____ TEXTO DE ORIGEM
Há quem acredite que os mercados de moda e de beleza são diferentes e até concorrentes. Apesar das diferenças entre os dois, eles vivem sob o mesmo teto da indústria – e um não vive sem o outro. A beleza de um editorial de moda pode complementá-la ou atravessá-la, causando estranhamento e mudando completamente seu conceito; da mesma forma, o styling de um photoshoot de beleza também influencia completamente em seu resultado final.

Nos últimos anos, o mercado de beleza se tornou a menina dos olhos da indústria tida como feminina, com lançamentos de marcas e produtos quase diariamente, novas tecnologias sendo pesquisadas, novos hábitos sendo adotados e um fluxo de dinheiro altíssimo movimentando tudo isso. Esse movimento, no entanto, não é de todo novo: os perfumes sempre foram assets importantes para as grandes etiquetas de luxo, que dependem de produtos mais acessíveis para, de certa forma, democratizar seu nome.
________
____ LINHAS DE DADOS
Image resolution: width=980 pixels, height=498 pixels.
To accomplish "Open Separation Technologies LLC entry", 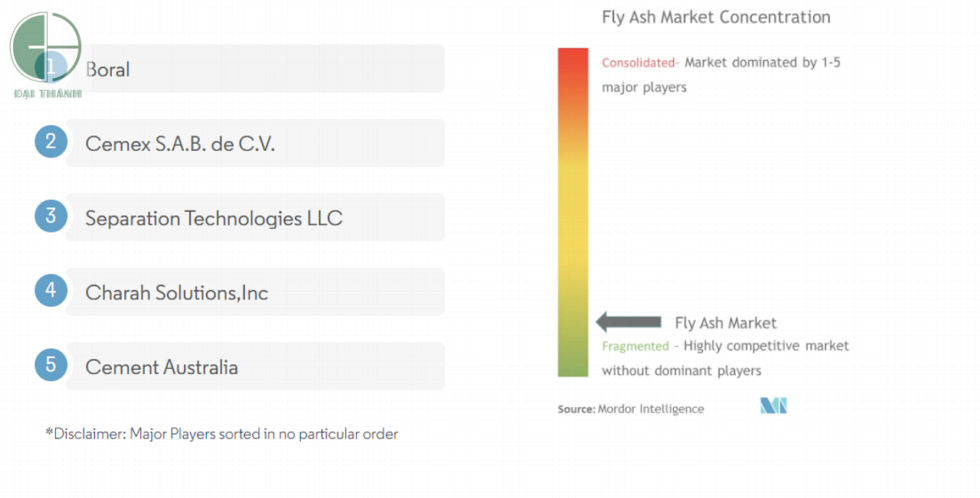I will pos(255,218).
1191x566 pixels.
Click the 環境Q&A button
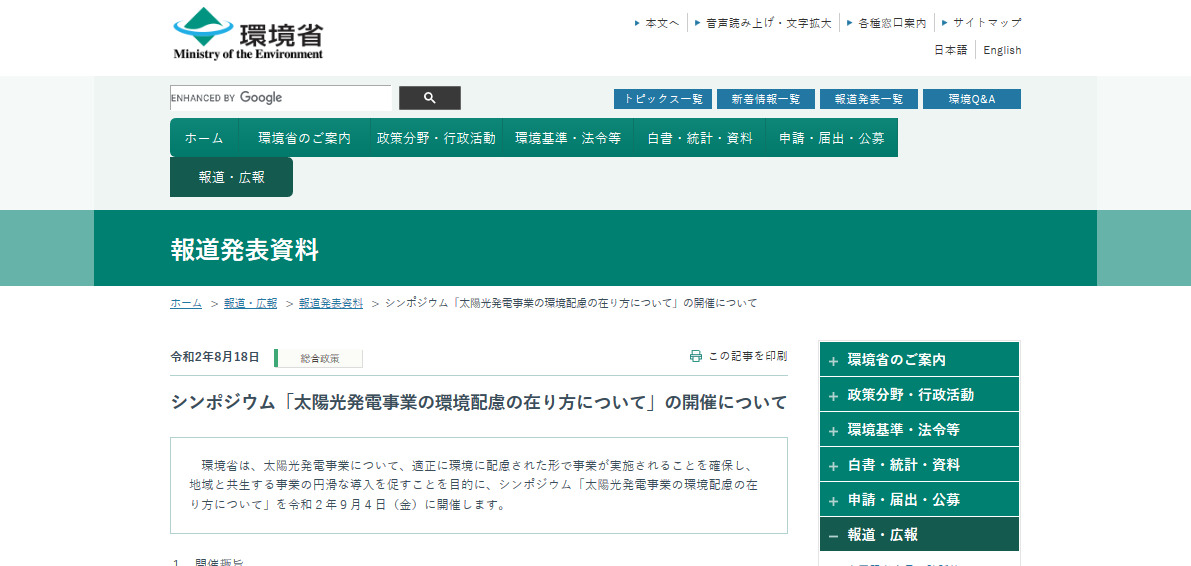pos(971,99)
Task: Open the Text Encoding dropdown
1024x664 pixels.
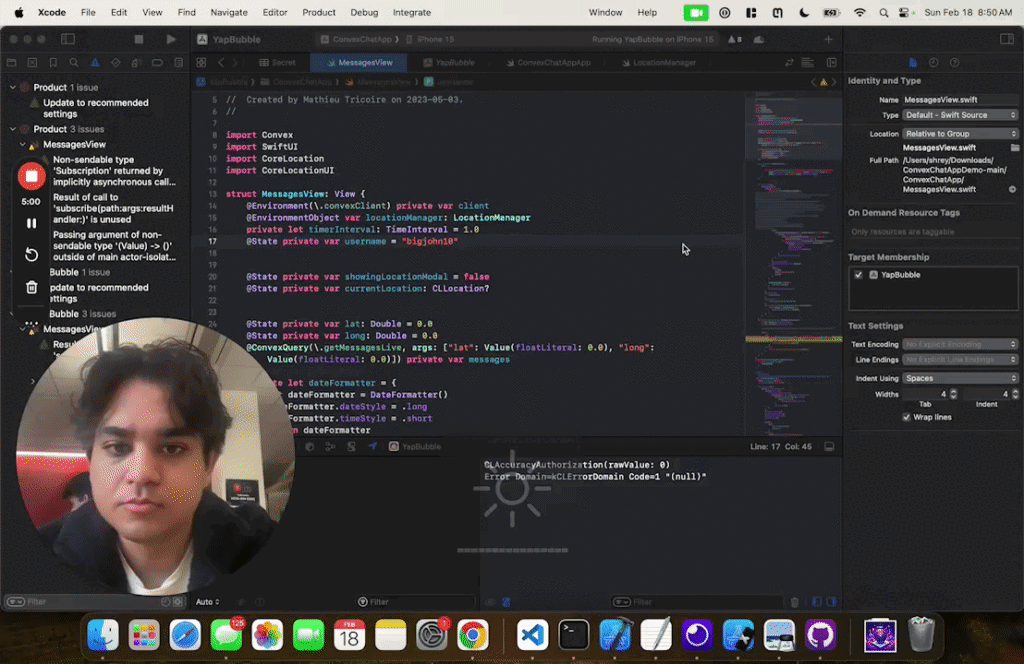Action: [x=958, y=344]
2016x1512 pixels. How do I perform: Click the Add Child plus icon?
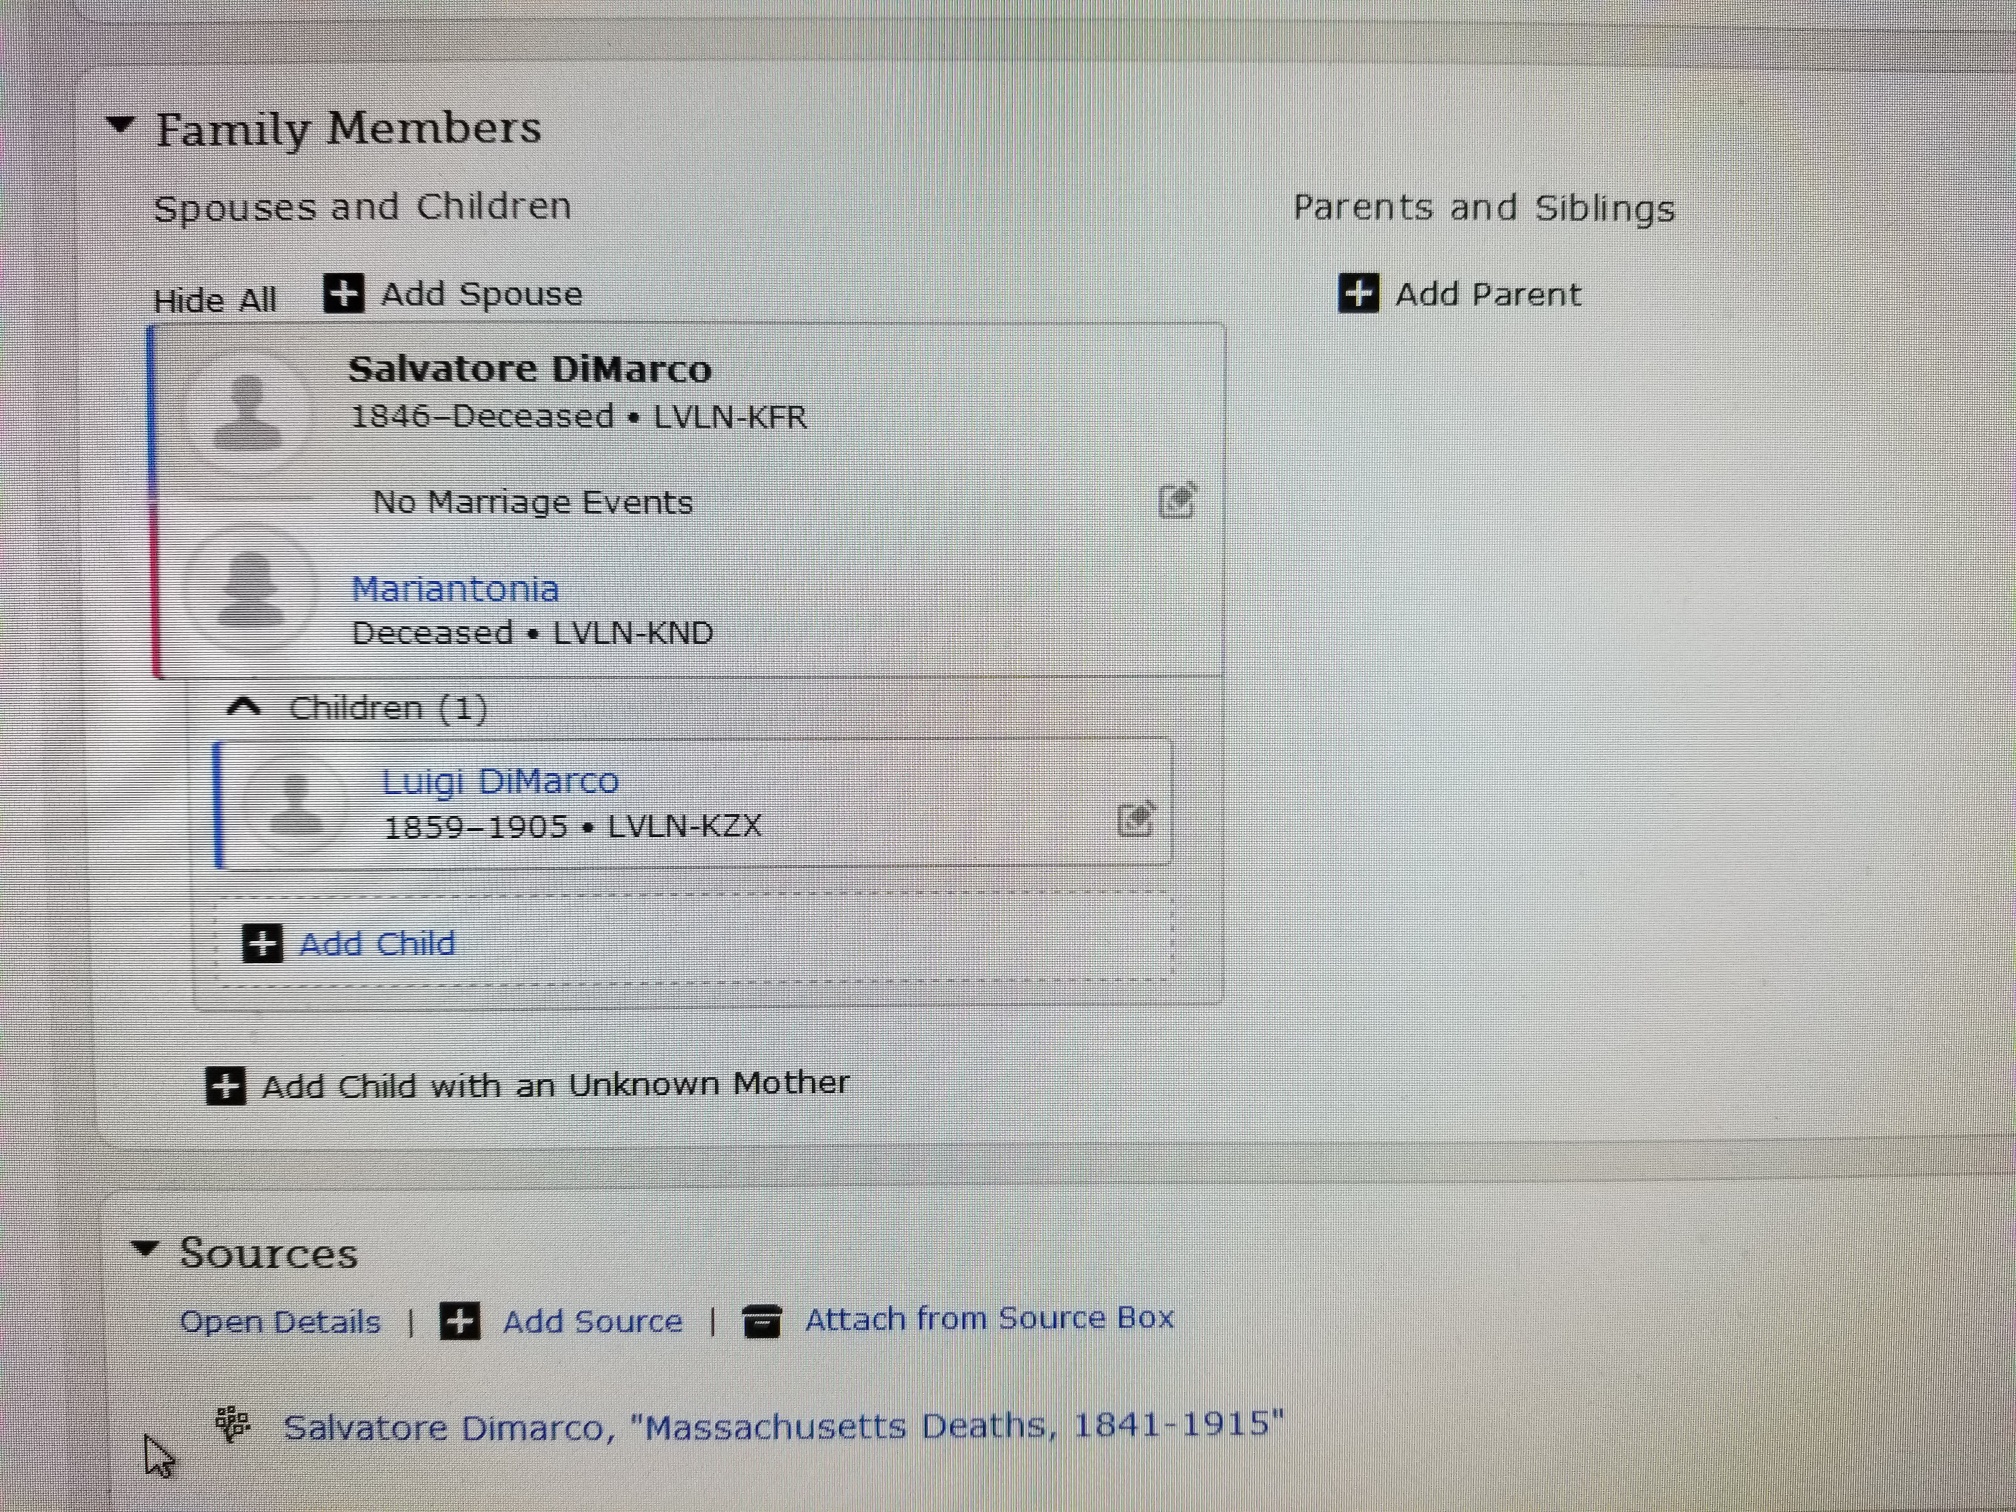tap(262, 943)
________
TAREFA 1:
Reescreva o trecho do texto sobre moda e beleza que vai de "Nos últimos anos, o" até "democratizar seu nome.", inclusive, trocando "perfumes" por "cosméticos".
TAREFA 2:
Prossiga com o texto sobre moda e beleza a partir do ponto em que ele termina.

RESPOSTA 1:
Nos últimos anos, o mercado de beleza se tornou a menina dos olhos da indústria tida como feminina, com lançamentos de marcas e produtos quase diariamente, novas tecnologias sendo pesquisadas, novos hábitos sendo adotados e um fluxo de dinheiro altíssimo movimentando tudo isso. Esse movimento, no entanto, não é de todo novo: os cosméticos sempre foram assets importantes para as grandes etiquetas de luxo, que dependem de produtos mais acessíveis para, de certa forma, democratizar seu nome.

RESPOSTA 2:
Com os olhos voltados para o mercado de maquiagem e skincare, vários criativos da moda resolveram deixar as roupas de lado para se jogar tanto na criação de novos produtos quanto no conteúdo em torno deles. Fora do Brasil, Jenna Lyons, que foi diretora criativa e presidente da J. Crew, acaba de lançar uma nova marca de beleza em colaboração com o maquiador Troi Ollivierre, a LoveSeen. Focada em cílios postiços, a estilista diz que sua mudança de indústria tem um lado pessoal bem forte – à W Magazine, ela conta que sofre de uma condição genética rara que causa perda de cabelo e cicatrizes na pele e que sentia falta de cílios postiços naturais, de cores diversas e que emulam uma beleza do dia-a-dia, sem muita montação.

“Fui para o mercado de beleza porque acredito que ele é mais gostoso de trabalhar, de pirar, de criar… A moda é mais fechada e exclusiva”, Jana Rosa

Francisco Costa, que esteve à frente da direção criativa da Calvin Klein por treze anos, também se aventurou nas frutíferas terras do skincare. No fim de 2018, ele lançou a Costa Brazil, linha de beauté que usa ingredientes originalmente brasileiros em produtos sustentáveis. Apesar da mudança de área, Costa contou, em entrevista à ELLE Brasil, que sente falta da moda e que não vê a hora de voltar.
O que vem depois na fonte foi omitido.